* **PROBLEM DETAILS**
Please summarize the profile of Dr. Murat Kantarcioglu in two sentences.

* **SOURCE DOCUMENT**
<<<<
Dr. Murat Kantarcioglu

The University of Texas at Dallas supports the Ashbel Smith Professorship. Dr. Ashbel Smith was the first president of the UT System Board of Regents. He had a long and distinguished career in medicine, education and public service. During his term on the Board of Regents, Smith was dedicated to recruiting the best faculty members available and to developing a curriculum befitting a “university of the first class.” Smith became known as both the “father of Texas medicine” and the “father of The University of Texas.”


“As data is now widely recognized as the new oil for our digital economy, my research focuses on developing new methods and algorithms so we can use this essential resource without sacrificing security and individual privacy.”

The ever-expanding amounts of data that are nowadays collected online offer endless opportunities for businesses, health care providers, researchers and, unfortunately, also for cybercriminals.

Dr. Murat Kantarcioglu’s research focuses on developing novel techniques to protect the privacy and security of data continuously created and stored online on platforms, ranging from social media to health records to videoconferencing sites.

“Over the years, I have worked on a broad range of collaborative research projects, aiming to ensure secure and privacy-preserving data storage, querying, sharing and analysis,” Kantarcioglu said. “As a computer scientist whose research agenda is at the interface of cybersecurity, machine learning and data science, I believe that addressing the emerging challenges in data privacy and security is impossible without transcending the conventional disciplinary boundaries and advancing new synergistic initiatives in data science and cybersecurity.”

Kantarcioglu’s research includes developing new algorithms to study how much and what type of information can be extracted from data without sacrificing safety. For example, he received funding through the National Science Foundation’s (NSF) Rapid Response Research program in 2020 to create an open-source software tool to help policymakers and health care providers determine how much information they can disclose for COVID-19 research without violating patients’ privacy.
>>>>
* **ENTRIES SHOWN**
<<<<
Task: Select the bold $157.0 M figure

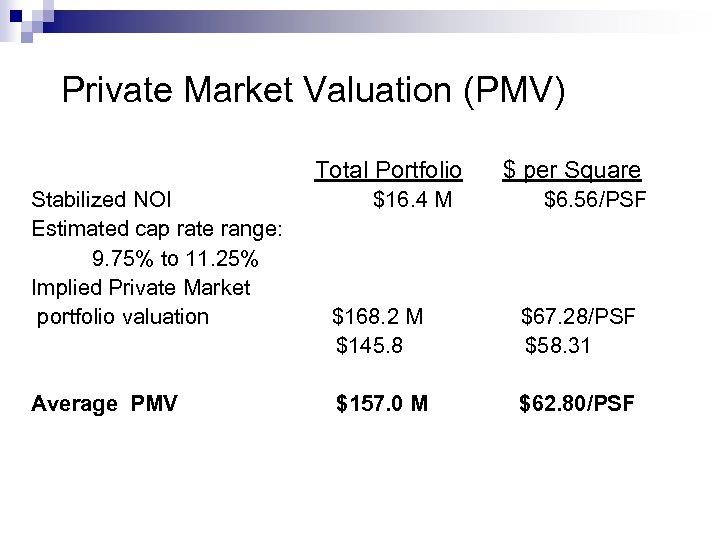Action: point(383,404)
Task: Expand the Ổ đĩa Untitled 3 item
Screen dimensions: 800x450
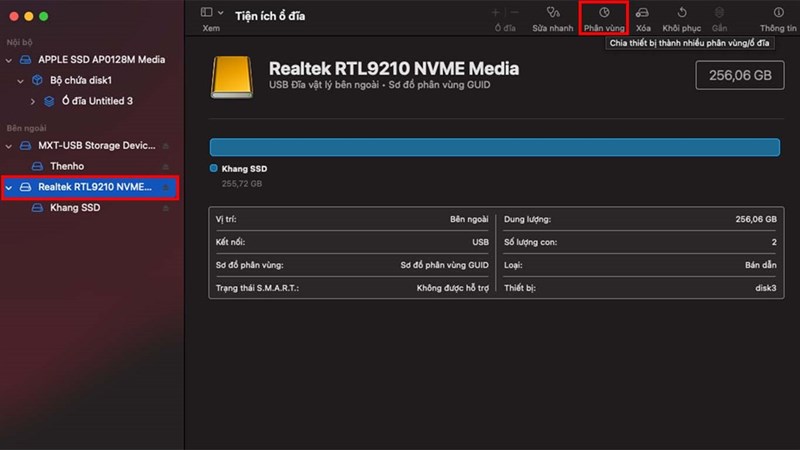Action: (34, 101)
>>>>
<<<<
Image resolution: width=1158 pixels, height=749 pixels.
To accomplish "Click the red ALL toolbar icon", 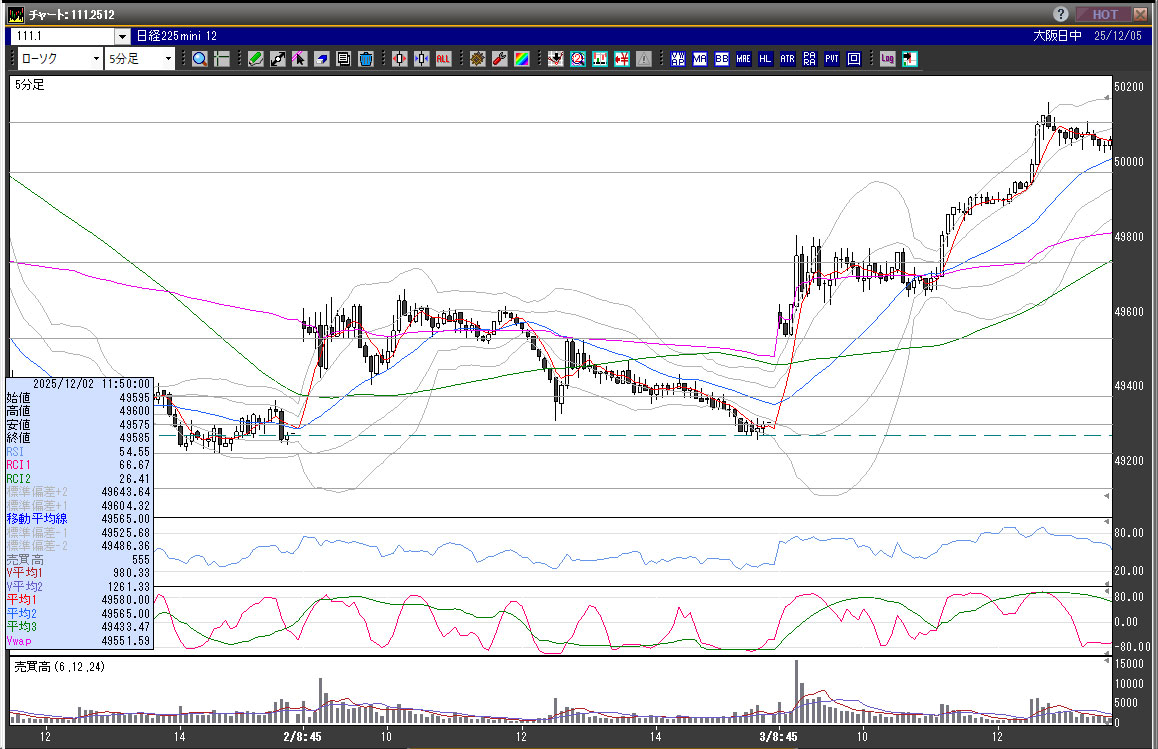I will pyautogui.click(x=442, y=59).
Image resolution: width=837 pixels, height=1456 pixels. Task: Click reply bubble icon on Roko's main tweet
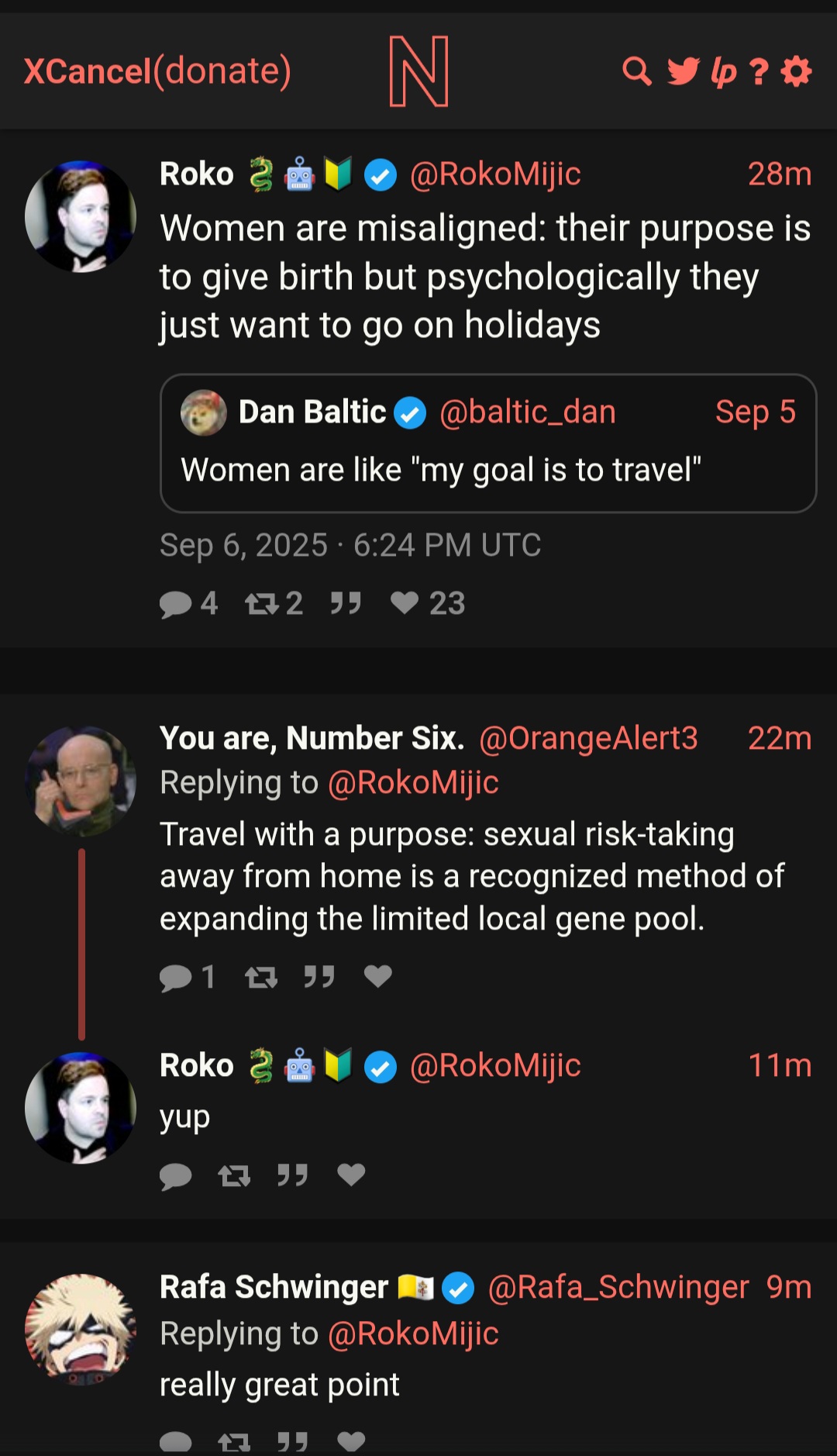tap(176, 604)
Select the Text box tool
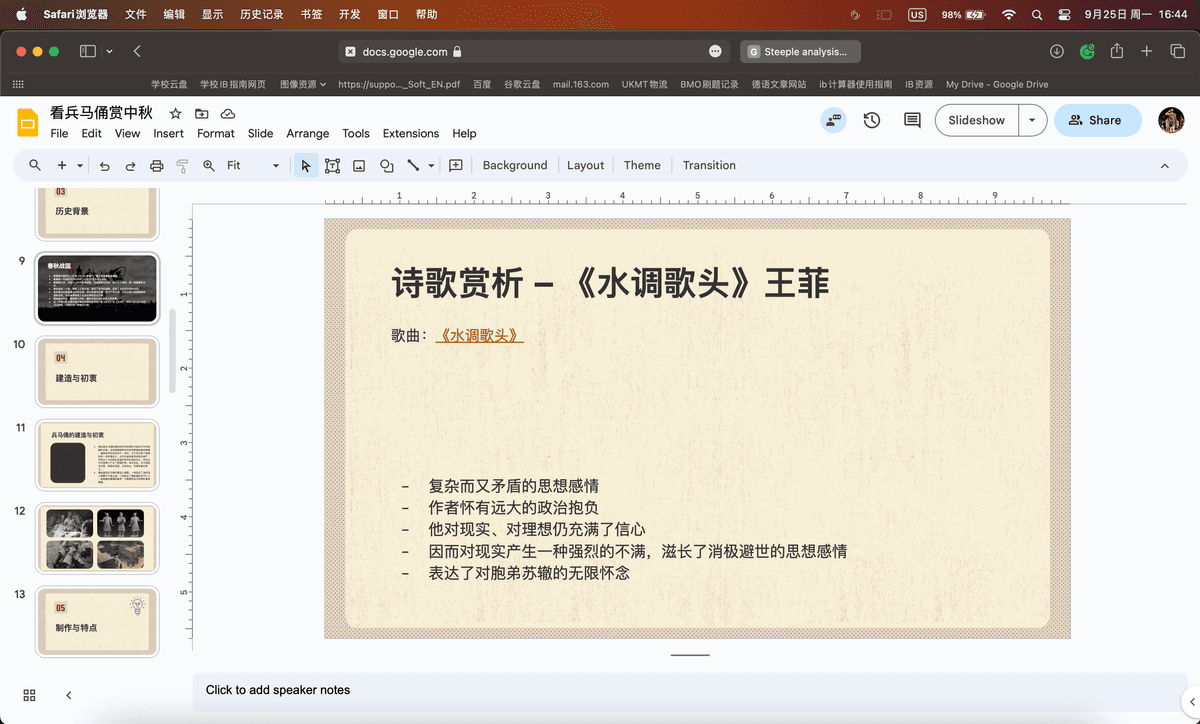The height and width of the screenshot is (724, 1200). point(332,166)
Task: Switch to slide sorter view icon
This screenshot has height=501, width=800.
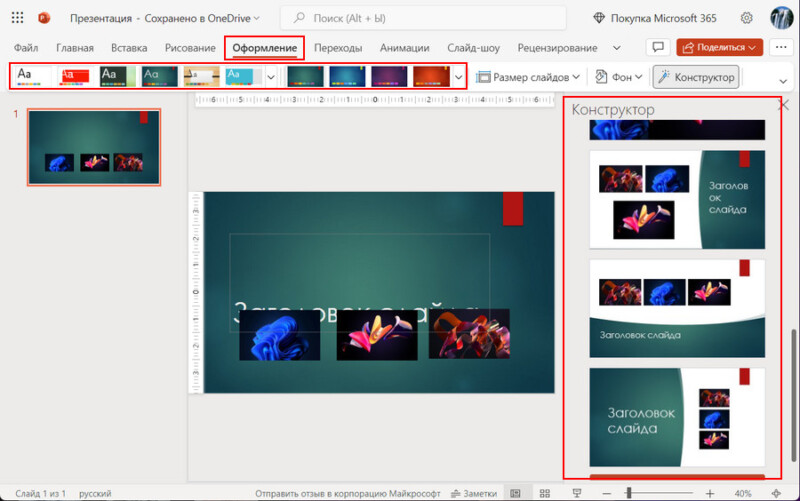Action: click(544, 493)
>>>>
* **ANSWER TO THE EXERCISE**
Dr. Murat Kantarcioglu's research, at the interface of cybersecurity, machine learning and data science, focuses on developing novel techniques to protect the privacy and security of data created and stored online, from social media to health records to videoconferencing sites. This work includes developing algorithms that study how much and what type of information can be extracted from data without sacrificing safety, such as an open-source tool, funded through the National Science Foundation's Rapid Response Research program in 2020, that helps policymakers and health care providers determine how much information they can disclose for COVID-19 research without violating patients' privacy.